[Available records]
-.-.-

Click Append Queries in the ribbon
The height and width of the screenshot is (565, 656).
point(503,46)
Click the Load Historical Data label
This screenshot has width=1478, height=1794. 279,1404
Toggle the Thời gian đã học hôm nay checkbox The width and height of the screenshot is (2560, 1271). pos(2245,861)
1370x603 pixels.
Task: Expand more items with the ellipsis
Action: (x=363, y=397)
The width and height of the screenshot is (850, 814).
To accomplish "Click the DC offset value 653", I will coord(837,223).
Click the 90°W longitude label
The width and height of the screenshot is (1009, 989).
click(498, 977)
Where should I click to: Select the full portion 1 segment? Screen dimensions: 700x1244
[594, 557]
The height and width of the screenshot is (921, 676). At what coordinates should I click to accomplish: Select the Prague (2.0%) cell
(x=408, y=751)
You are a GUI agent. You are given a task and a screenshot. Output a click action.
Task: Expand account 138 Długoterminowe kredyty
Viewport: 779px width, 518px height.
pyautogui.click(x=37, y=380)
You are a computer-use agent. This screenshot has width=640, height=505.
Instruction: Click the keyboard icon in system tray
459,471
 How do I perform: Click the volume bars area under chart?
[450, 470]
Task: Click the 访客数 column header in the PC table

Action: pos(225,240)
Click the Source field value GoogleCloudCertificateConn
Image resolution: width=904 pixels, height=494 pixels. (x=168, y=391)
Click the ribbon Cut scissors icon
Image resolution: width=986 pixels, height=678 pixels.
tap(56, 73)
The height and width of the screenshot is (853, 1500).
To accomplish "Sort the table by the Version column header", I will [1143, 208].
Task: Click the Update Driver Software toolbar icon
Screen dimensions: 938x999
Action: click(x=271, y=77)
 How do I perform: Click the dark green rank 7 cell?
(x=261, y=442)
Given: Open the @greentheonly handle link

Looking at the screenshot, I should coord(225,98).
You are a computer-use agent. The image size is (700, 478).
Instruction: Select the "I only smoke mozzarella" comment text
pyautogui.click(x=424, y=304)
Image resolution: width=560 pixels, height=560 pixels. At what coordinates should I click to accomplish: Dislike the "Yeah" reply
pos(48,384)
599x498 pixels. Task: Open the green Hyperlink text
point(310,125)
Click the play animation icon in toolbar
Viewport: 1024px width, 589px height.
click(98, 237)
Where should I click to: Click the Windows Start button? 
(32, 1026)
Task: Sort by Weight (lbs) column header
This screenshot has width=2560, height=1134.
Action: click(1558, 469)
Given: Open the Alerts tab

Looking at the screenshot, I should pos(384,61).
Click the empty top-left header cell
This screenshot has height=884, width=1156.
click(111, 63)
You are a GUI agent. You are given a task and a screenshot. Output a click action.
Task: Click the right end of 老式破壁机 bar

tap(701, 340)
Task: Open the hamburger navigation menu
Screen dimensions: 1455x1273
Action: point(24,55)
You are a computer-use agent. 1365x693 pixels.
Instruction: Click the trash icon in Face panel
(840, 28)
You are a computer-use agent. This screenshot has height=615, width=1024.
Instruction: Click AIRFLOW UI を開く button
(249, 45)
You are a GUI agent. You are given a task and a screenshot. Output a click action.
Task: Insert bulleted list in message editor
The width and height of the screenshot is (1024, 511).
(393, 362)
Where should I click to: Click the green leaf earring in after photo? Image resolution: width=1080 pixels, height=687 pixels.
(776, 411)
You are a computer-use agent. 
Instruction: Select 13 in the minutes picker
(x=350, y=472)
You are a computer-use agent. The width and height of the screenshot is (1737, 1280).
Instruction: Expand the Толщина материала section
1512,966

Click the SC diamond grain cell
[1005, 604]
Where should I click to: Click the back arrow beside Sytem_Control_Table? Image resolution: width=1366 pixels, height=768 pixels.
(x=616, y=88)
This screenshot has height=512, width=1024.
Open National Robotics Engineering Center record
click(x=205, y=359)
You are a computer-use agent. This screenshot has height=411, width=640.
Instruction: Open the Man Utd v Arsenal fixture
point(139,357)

-.-.-

[Task requirements] Each line from the one that includes "Instruction: Click AIRFLOW UI を開く button" down to the close of the records above is to be given again exactly, and no other line is to appear.

[Your response]
Instruction: Click AIRFLOW UI を開く button
(249, 45)
You are a GUI agent. You are given a task and a screenshot. Output a click action.
Task: Insert bulleted list in message editor
The width and height of the screenshot is (1024, 511).
(393, 362)
Where should I click to: Click the green leaf earring in after photo? Image resolution: width=1080 pixels, height=687 pixels.
(776, 411)
You are a computer-use agent. 
Instruction: Select 13 in the minutes picker
(x=350, y=472)
You are a computer-use agent. The width and height of the screenshot is (1737, 1280).
Instruction: Expand the Толщина материала section
1512,966

Click the SC diamond grain cell
[1005, 604]
Where should I click to: Click the back arrow beside Sytem_Control_Table? Image resolution: width=1366 pixels, height=768 pixels.
(x=616, y=88)
This screenshot has height=512, width=1024.
Open National Robotics Engineering Center record
click(x=205, y=359)
You are a computer-use agent. This screenshot has height=411, width=640.
Instruction: Open the Man Utd v Arsenal fixture
point(139,357)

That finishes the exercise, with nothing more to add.